Caselaw Digest
Caselaw Digest

The Persons Identified in Schedule 1 to the Re-Amended Particulars of Claim v Standard Chartered PLC

17 June 2024
[2024] EWCA Civ 674
Court of Appeal
A company (SC plc) was sued for misleading investors. The lawsuit relied on information from a separate whistleblower case and a bribery scandal. Even though the whistleblower case was dismissed in the US, a UK court let the lawsuit against the company proceed. The court said the lawsuit's claims were specific enough to continue, even if it didn't include every single piece of evidence.
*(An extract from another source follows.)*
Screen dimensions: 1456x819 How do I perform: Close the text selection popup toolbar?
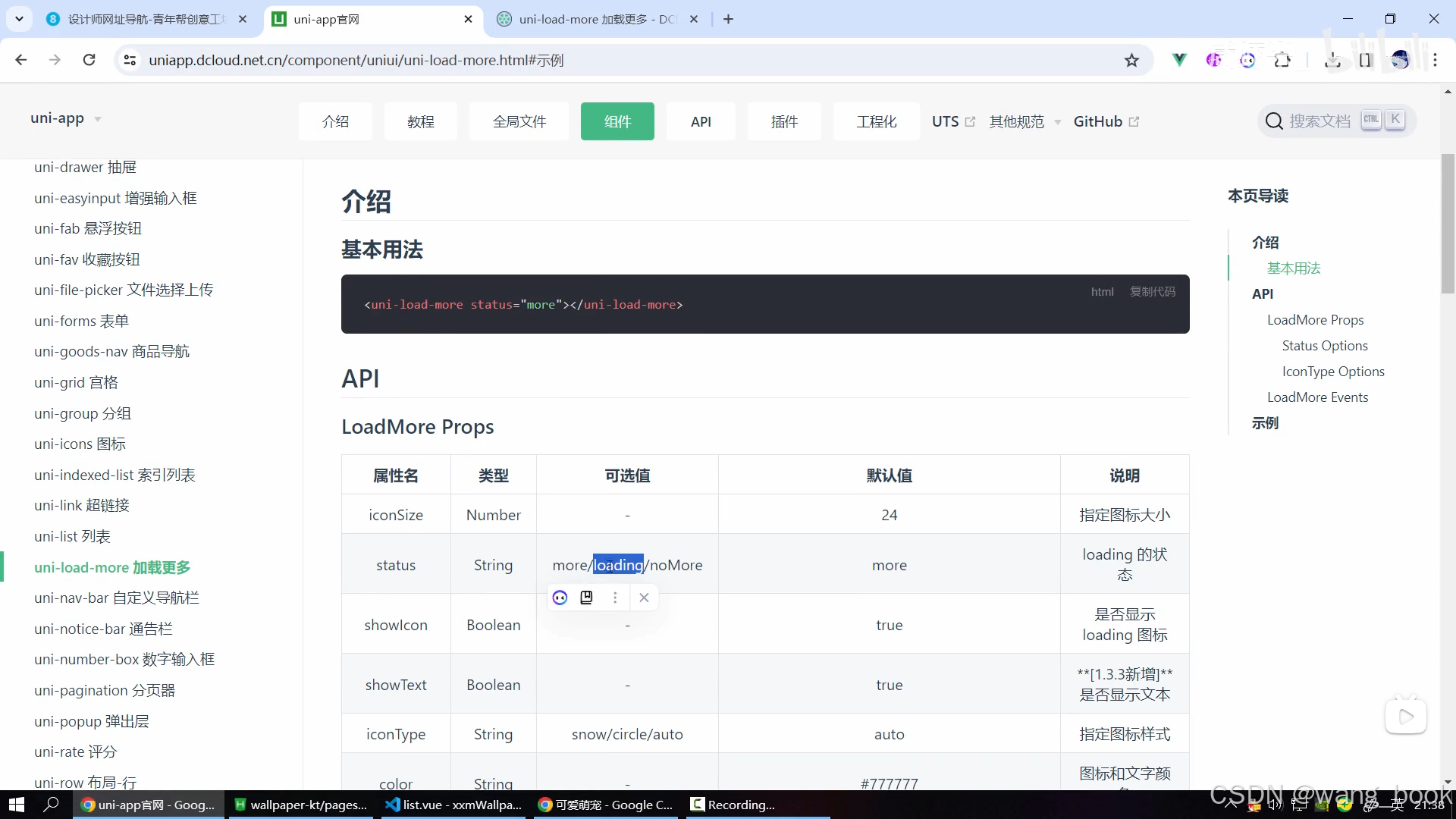click(x=644, y=598)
The company's appeal was rejected.

Key Facts

  • Standard Chartered plc (SC plc) appealed against the High Court's refusal to strike out parts of claimants' pleadings in a Financial Services and Markets Act 2000 (FSMA) claim.
  • Claimants alleged misstatements and omissions in SC plc's published information, relying on allegations from a US 'qui tam' action (Brutus Complaint) and a bribery scheme involving Maxpower.
  • The Brutus Complaint alleged SC plc's deliberate evasion of Iranian sanctions, while SC plc denied the allegations.
  • The claimants alleged that SC plc’s Group Executive had the requisite knowledge of the bribery scheme and sanctions evasion.
  • The appeal concerned whether the claimants' pleadings adequately particularised allegations of fraud and dishonesty, particularly regarding the Brutus Complaint and the Maxpower bribery scheme.
  • The High Court dismissed SC plc's application to strike out, except for allegations regarding non-executive directors of Maxpower being PDMRs of SC plc.

Legal Principles

In claims alleging fraud or dishonesty, pleadings must give fair notice but avoid excessive detail; the more serious the allegation, the greater the need for particulars.

Three Rivers DC v Bank of England (No 3) [2003] 2 AC 1

A claimant alleging dishonesty must plead primary facts that tilt the balance in favor of dishonesty over innocence or negligence; however, they do not need to plead every fact that will be used in the trial.

JSC Bank of Moscow v Kekhman [2015] EWHC 3073 (Comm), Sofer v SwissIndependent Trustees SA [2020] EWCA Civ 699

While allegations of dishonesty against a corporate body require pleading the relevant knowledge at the relevant time, a mere failure to identify individuals at the outset doesn't automatically justify striking out the claim.

Sofer v SwissIndependent Trustees SA [2020] EWCA Civ 699, Nokia Corporation v AU Optronics Corporation [2012] EWHC 731 (Ch)

Under FSMA, liability depends on knowledge/dishonesty of persons discharging managerial responsibilities (PDMRs); only de jure or de facto directors can be PDMRs.

Allianz Global Investors GmbH v G4S Ltd [2022] EWHC 1081 (Ch)

A pleading does not need to disclose a solid evidential foundation for allegations of fraud or dishonesty, but it must be adequately particularised.

This case

Outcomes

Appeal dismissed.

The Court found that the claimants' pleadings, read in conjunction with the Brutus Complaint, provided sufficient particularization of the allegations of fraud and dishonesty, despite the US Government's dismissal of the Brutus action. The court also found that the claimants adequately pleaded a case that members of SC plc’s Group Executive had the necessary knowledge of the bribery scheme.